Emergency: “Così nei nostri ambulatori aiutiamo la nuova Italia impoverita e marginale”

Emergency
foto di Alessandro Annunziata

Andrea Bellardinelli di Emergency racconta il lavoro degli ambulatori in Italia, per aiutare migranti, senzatetto e nuovi poveri italiani. Dal 6 all’8 settembre il festival dell’Ong a Reggio Emilia

 

“La cura diventa un messaggio politico con la P maiuscola, perché produce una società sana, e una società se è sana può essere lucida e coesa. Se hai fame, se hai sempre bisogno di lavorare e ti ritrovi sfruttato come nei campi dei braccianti dove vediamo situazioni di sfruttamento importante, questa spacca la società”. Andrea Bellardinelli, responsabile di Programma Italia Emergency, riassume con queste parole il senso profondo dell’intervento della Ong nelle zone periferiche del nostro paese con ambulatori fissi e mobili. Bellardinelli interverrà alla 4° edizione del Festival di Emergency (dedicata a “Le persone”) che si svolge a Reggio Emilia dal 6 all’8 settembre. A 30 anni dalla fondazione di Emergency, conosciuta soprattutto per la presenza costante nei territori di guerra con i propri presidi medici, abbiamo chiesto a Bellardinelli di raccontare come l’Ong opera in Italia.

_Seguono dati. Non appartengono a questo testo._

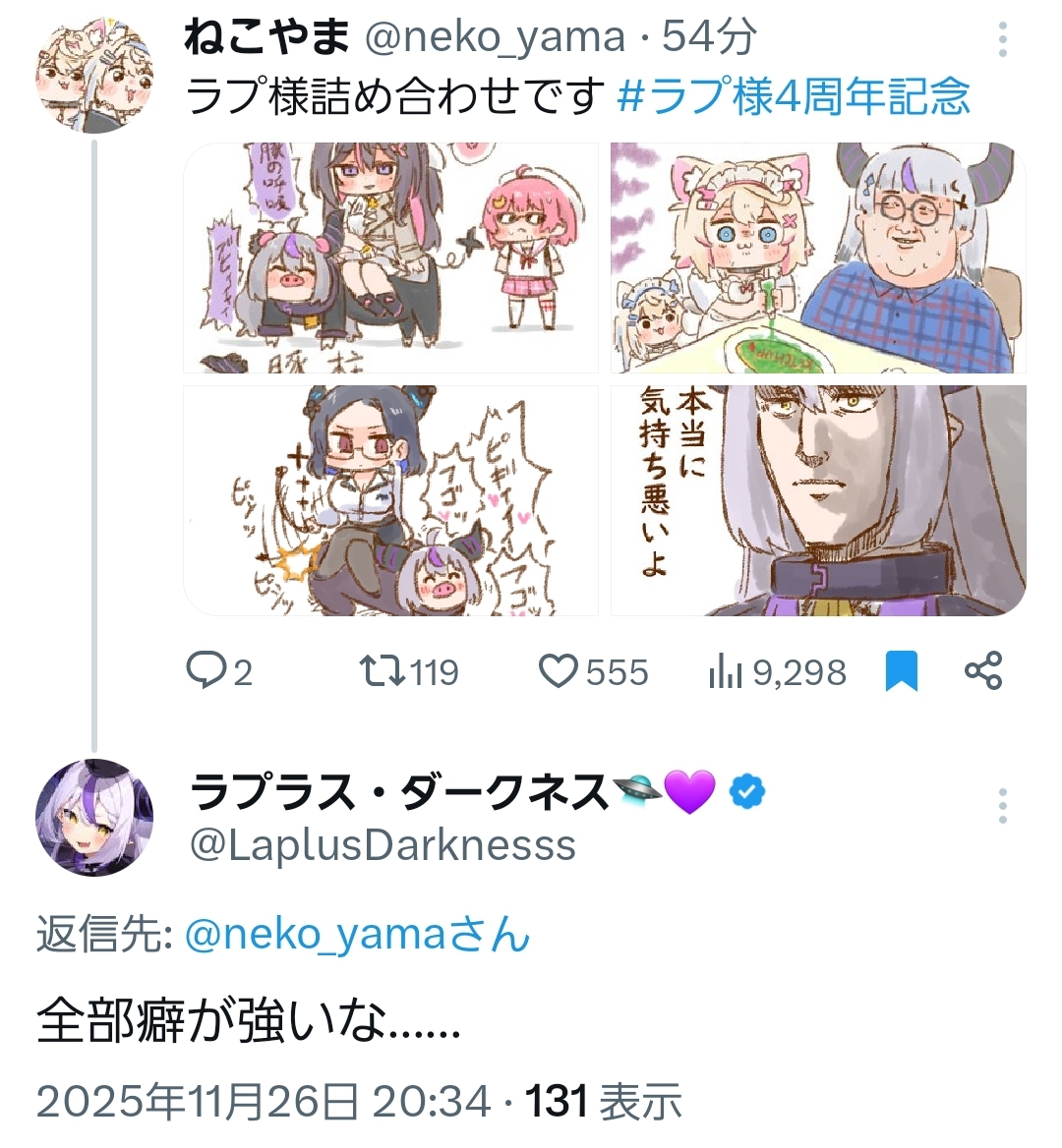Open ラプラス・ダークネス profile avatar
The width and height of the screenshot is (1062, 1148).
click(94, 818)
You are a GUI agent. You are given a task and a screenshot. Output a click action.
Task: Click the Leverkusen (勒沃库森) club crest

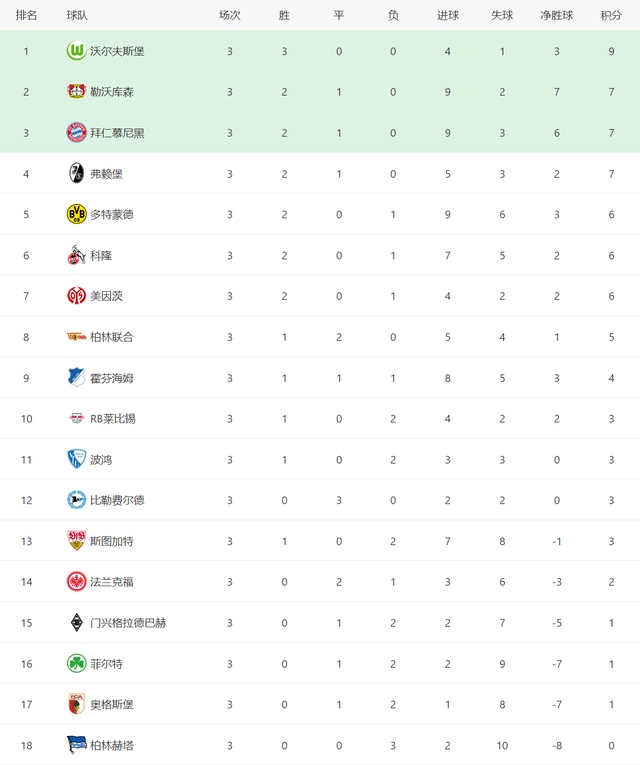76,92
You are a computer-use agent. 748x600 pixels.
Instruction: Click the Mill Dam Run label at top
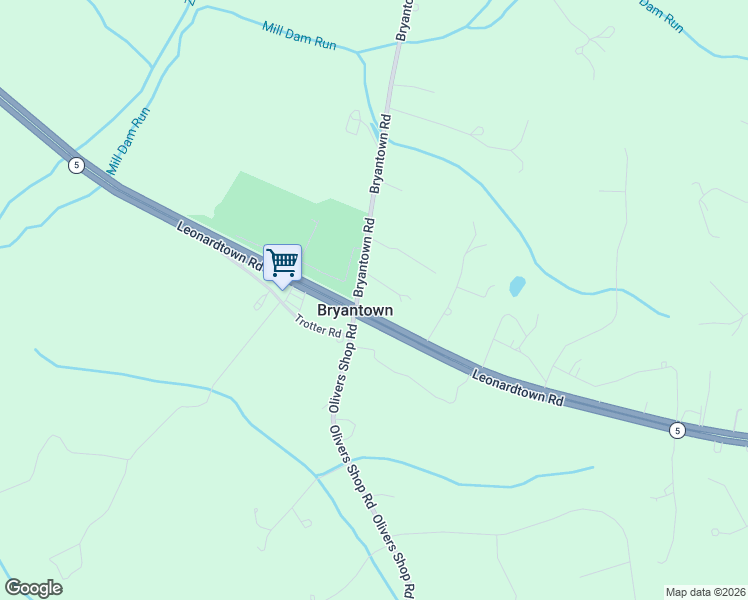point(299,36)
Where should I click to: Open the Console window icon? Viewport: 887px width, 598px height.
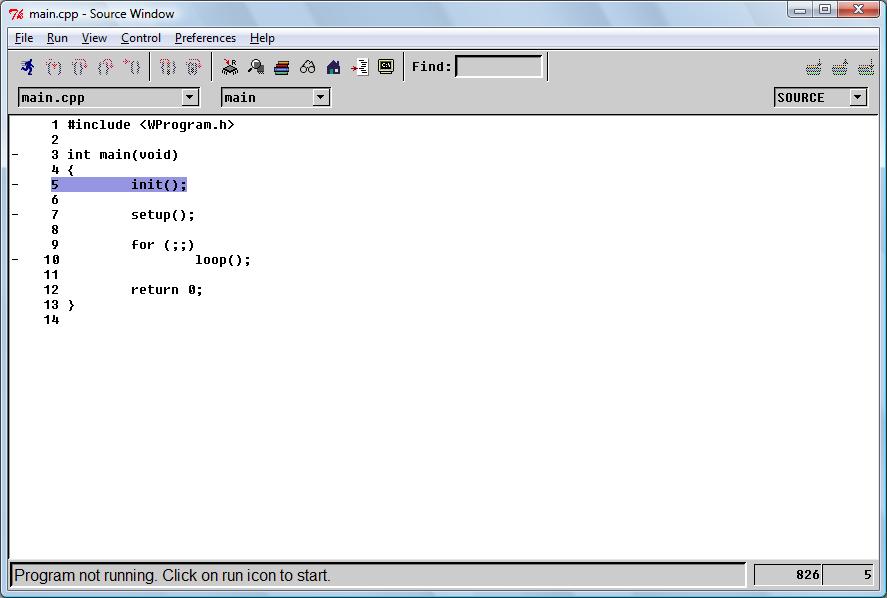[386, 67]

Bellardinelli, in che anno è partito il Programma Italia?
Il programma Italia è partito nel 2006 a Palermo, lì c’è stata una bella volontà e sinergia per cui Gino Strada (fondatore di Emergency, ndr) stava incominciando a vedere che comunque in Italia alcuni diritti sull’accessibilità, le cure sanitarie, venivano disattesi, e chiaramente – la sua lungimiranza è difficilmente eguagliabile ad oggi – e ha deciso di iniziare questa avventura in Italia.

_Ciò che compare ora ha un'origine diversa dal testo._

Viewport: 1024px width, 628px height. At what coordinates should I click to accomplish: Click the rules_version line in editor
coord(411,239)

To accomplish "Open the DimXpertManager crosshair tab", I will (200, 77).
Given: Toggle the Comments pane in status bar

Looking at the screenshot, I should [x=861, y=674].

In cosa consistono queste strutture?
Sono degli ambulatori di medicina primaria, di medicina di base, un po’ come l’ambulatorio del nostro medico di famiglia, per capirci, aggiungendo però delle figure centrali, che sono i mediatori culturali. Ormai siamo, per fortuna, una società multietnica e quindi con questi mediatori, dello staff sanitario, medici, infermieri, psicologi, si sta cercando, e si è incominciato a cercare allora, di orientare, di curare chi veniva a chiedere chiunque questi fosse. Noi abbiamo il dovere di ascoltarlo, curarlo e poi indirizzarlo alle strutture del Sistema sanitario nazionale.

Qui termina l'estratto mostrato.